Monday, 16 July 2018: 15:30
Location: 703 (MTCC SOUTH BUILDING)
Oral Presentation
Gul OZYEGIN, The College of William and Mary, USA
Over the last decades, patriarchy has lost its prominence among Northern feminist theorists as a conceptual tool for theorizing and describing gender. “Out-sourced” to the global South, in the words of Inderpal Grewal, "patriarchy” circulates to explain violence to women done “elsewhere” while remaining undertheorized and devoid of temporal and cultural specificity in our literature. Yet patriarchy remains a critical and named prism through which women and men negotiate their self-making in a variety of contexts. Our failure to adequately theorize patriarchy thus limits our ability to richly voice the lived experiences of these subjects and their movements against patriarchy. With the rise of the intersectionality paradigm, the anaytical power of investigating how gender domination comes to be constituted, maintained and transformed in particular ways was diminished.

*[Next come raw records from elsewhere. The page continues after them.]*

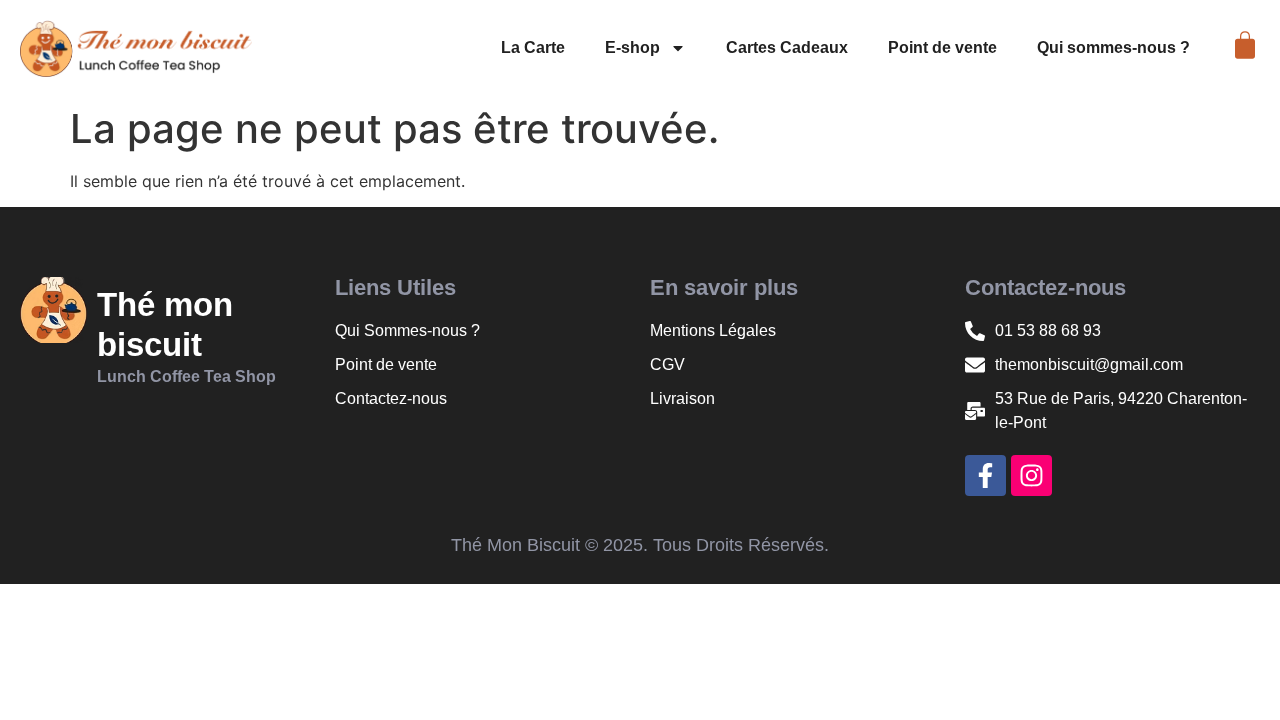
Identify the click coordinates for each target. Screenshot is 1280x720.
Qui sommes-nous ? (1113, 47)
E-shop (632, 47)
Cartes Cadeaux (787, 47)
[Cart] (1245, 45)
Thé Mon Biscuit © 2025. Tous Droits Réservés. (640, 545)
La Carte (533, 47)
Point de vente (942, 47)
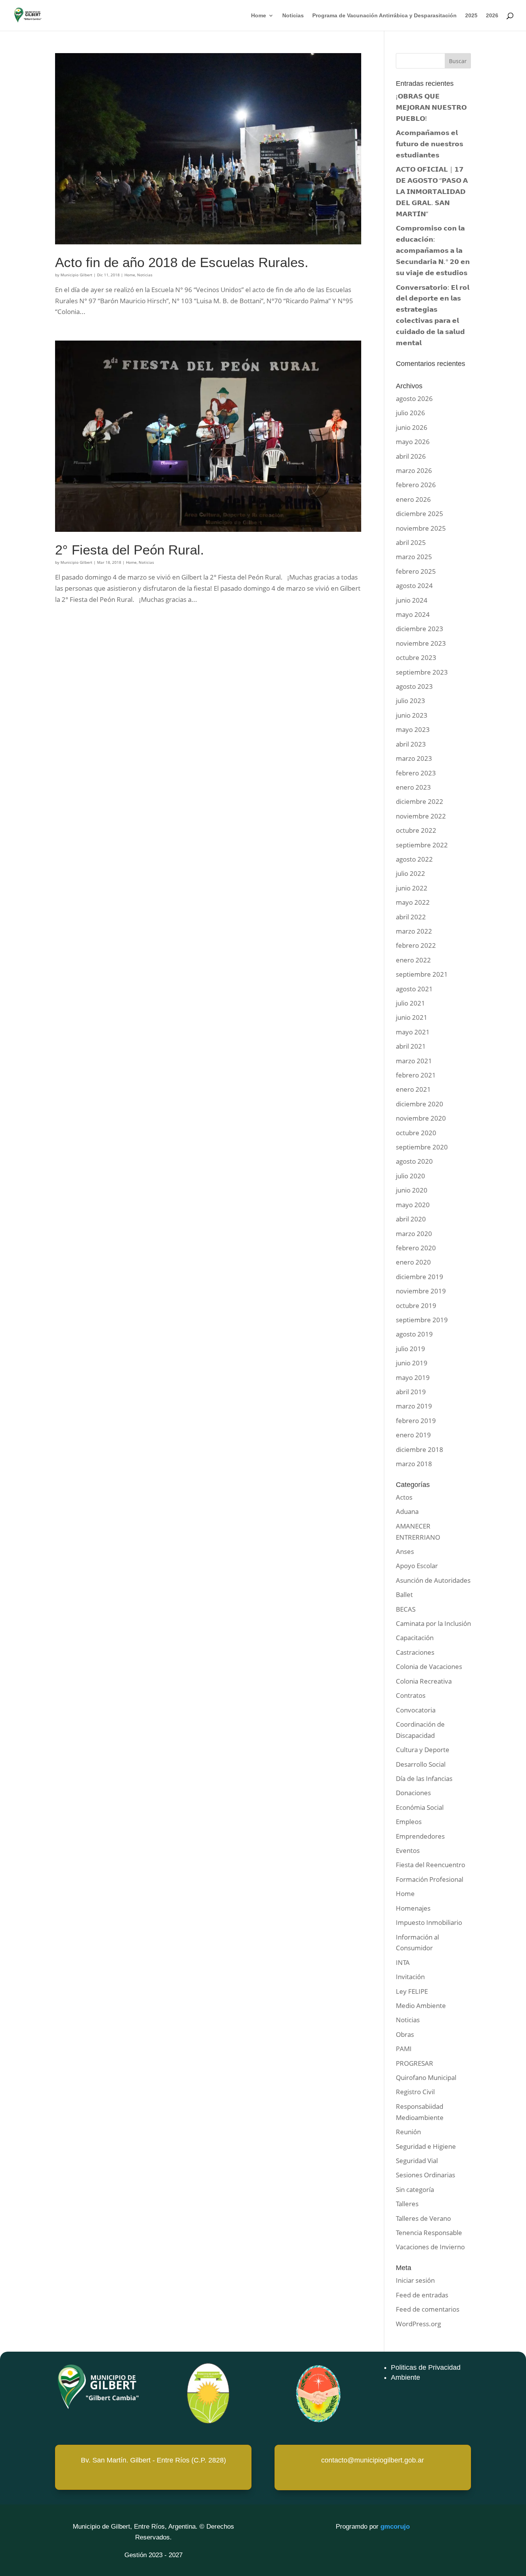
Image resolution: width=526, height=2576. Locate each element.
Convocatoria (416, 1710)
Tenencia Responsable (429, 2232)
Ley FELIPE (412, 1991)
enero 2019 (413, 1434)
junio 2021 (411, 1017)
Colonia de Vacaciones (429, 1666)
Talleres (407, 2203)
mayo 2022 (413, 902)
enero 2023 (413, 787)
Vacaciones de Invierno (430, 2246)
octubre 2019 (416, 1305)
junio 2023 (411, 715)
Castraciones (415, 1652)
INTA (403, 1962)
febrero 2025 (416, 571)
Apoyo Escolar (417, 1565)
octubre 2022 (416, 830)
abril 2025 (411, 542)
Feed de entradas (422, 2294)
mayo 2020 (413, 1204)
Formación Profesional (429, 1879)
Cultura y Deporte (422, 1749)
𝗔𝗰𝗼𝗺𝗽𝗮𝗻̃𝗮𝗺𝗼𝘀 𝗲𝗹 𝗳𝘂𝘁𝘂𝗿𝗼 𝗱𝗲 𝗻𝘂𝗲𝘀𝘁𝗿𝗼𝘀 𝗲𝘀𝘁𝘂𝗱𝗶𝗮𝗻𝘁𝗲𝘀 (429, 143)
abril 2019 (411, 1391)
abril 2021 (411, 1046)
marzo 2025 (414, 556)
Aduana (407, 1511)
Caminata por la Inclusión (433, 1623)
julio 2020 (410, 1175)
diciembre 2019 (419, 1276)
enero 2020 (413, 1262)
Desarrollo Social (421, 1764)
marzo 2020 (414, 1233)
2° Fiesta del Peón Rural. (129, 550)
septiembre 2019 (422, 1319)
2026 (492, 15)
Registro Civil (415, 2091)
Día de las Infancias (424, 1778)
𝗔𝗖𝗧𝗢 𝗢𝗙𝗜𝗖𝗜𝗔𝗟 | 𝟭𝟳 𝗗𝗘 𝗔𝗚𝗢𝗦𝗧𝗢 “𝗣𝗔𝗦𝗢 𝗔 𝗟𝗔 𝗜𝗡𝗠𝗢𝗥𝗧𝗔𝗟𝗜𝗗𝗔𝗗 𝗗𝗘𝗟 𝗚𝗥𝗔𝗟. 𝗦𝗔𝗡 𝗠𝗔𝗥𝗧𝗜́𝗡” (432, 191)
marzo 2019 (414, 1406)
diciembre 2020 (419, 1103)
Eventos (408, 1850)
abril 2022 (411, 916)
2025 (471, 15)
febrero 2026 (416, 484)
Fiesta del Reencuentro (430, 1864)
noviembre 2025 (421, 528)
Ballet (404, 1594)
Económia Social (420, 1807)
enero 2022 (413, 960)
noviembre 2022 (421, 816)
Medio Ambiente (421, 2005)
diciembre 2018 (419, 1449)
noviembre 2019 (421, 1290)
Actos (404, 1497)
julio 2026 (410, 412)
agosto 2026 (414, 398)
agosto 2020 (414, 1161)
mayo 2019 (413, 1377)
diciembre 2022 (419, 801)
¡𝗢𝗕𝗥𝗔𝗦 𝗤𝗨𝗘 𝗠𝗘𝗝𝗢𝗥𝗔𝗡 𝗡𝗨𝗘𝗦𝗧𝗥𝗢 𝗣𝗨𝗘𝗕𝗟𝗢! (431, 107)
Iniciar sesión (415, 2280)
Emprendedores (420, 1836)
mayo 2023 (413, 729)
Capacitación (415, 1637)
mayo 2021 (413, 1031)
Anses (405, 1551)
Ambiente (405, 2377)
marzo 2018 (414, 1463)
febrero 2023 (416, 772)
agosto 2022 (414, 859)
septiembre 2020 (422, 1147)
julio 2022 (410, 873)
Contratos (410, 1695)
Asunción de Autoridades (433, 1580)
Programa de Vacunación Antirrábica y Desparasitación (384, 15)
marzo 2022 (414, 931)
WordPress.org (418, 2323)
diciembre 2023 (419, 628)
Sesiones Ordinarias (425, 2174)
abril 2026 (411, 456)
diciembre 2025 (419, 513)
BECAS (405, 1609)
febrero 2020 (416, 1247)
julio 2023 (410, 700)
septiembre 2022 (422, 844)
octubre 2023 (416, 657)
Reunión (408, 2131)
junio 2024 (411, 600)
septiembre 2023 (422, 672)
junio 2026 (411, 427)
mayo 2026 (413, 441)
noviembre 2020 (421, 1118)
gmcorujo (395, 2526)
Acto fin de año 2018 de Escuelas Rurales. (181, 262)
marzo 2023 (414, 758)
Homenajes (413, 1908)
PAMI (404, 2048)
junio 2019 (411, 1362)
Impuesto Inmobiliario (429, 1922)
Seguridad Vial (417, 2160)
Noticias (293, 15)
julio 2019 (410, 1348)
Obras (405, 2034)
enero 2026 (413, 499)
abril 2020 (411, 1218)
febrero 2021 (416, 1075)
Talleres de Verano (423, 2218)
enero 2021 (413, 1089)
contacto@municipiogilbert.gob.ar (372, 2460)
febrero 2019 (416, 1420)
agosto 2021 (414, 988)
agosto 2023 (414, 686)
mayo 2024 (413, 614)
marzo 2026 (414, 470)
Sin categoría (415, 2189)
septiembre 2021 (422, 974)
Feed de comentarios (427, 2309)
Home (258, 15)
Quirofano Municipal (426, 2077)
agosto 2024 (414, 585)
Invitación (410, 1976)
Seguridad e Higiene (426, 2146)
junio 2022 (411, 888)
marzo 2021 (414, 1060)
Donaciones (413, 1792)
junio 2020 (411, 1190)
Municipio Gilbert (76, 274)
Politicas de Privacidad (426, 2367)
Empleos (409, 1821)
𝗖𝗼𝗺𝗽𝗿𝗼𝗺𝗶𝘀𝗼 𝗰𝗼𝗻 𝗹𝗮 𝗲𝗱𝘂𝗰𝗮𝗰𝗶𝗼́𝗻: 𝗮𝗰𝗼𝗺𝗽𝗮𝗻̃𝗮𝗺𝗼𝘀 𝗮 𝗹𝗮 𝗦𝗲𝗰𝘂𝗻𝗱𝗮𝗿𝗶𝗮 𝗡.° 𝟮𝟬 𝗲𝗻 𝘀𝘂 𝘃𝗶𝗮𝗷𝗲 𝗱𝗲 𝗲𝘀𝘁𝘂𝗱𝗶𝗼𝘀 (433, 250)
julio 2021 (410, 1003)
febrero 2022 (416, 945)
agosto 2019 (414, 1334)
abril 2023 (411, 744)
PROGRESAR (414, 2063)
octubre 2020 (416, 1132)
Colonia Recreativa (424, 1681)
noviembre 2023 (421, 643)
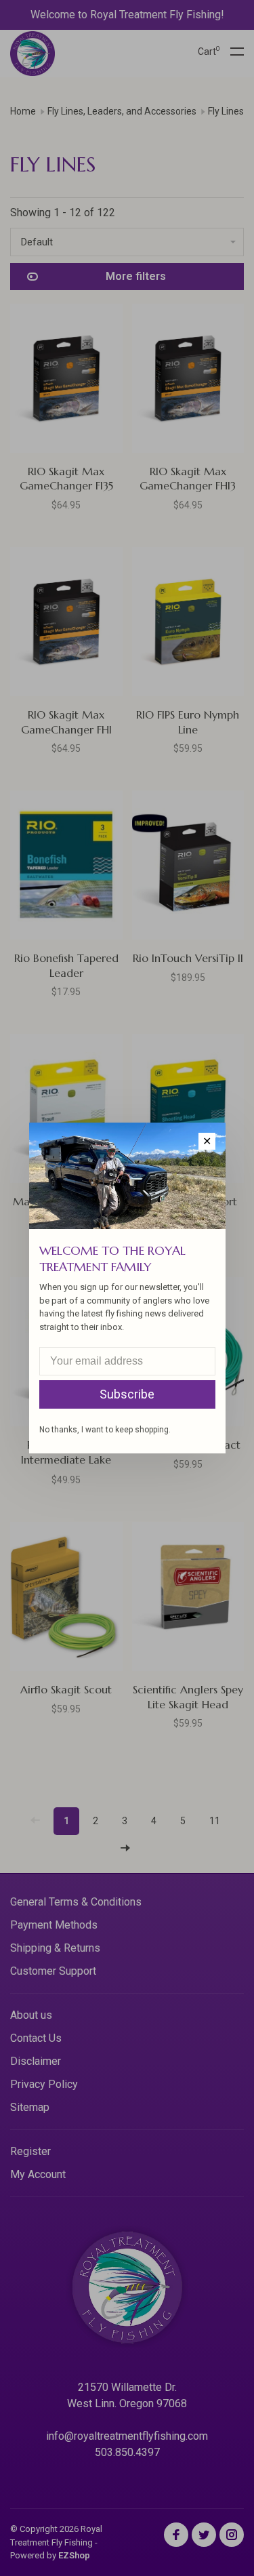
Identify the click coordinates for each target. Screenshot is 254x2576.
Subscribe (127, 1394)
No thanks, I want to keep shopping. (105, 1429)
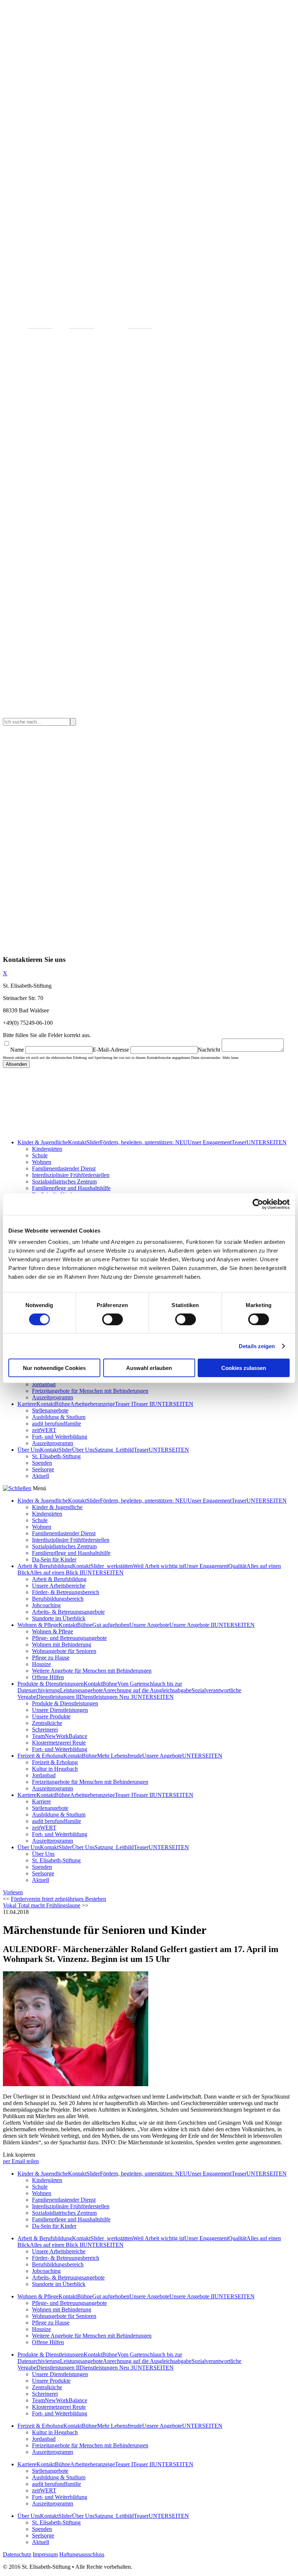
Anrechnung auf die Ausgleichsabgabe (147, 1690)
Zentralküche (47, 1723)
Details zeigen (257, 1346)
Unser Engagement (209, 1142)
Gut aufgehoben (110, 1625)
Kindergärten (47, 1149)
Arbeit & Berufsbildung (44, 1566)
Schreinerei (45, 1729)
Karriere (26, 1404)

In this paper I advocate a conceptual framework to address this missing domain of domination in gender theory and suggest that we must open a thread via gender domination that can provide the anaytical template to link theories produced in different locations that contextualize and particularize gender domination spatially and epistemologically. Empirical material for this paper comes from Turkey where melding neoliberalism with neoconservatism is remaking patriarchy under an authoritarian political regime and resistance to it by feminist and LGBQT movements . The Turkish case raises particular questions and new analytical openings for the concept of patriarchy in gender theory.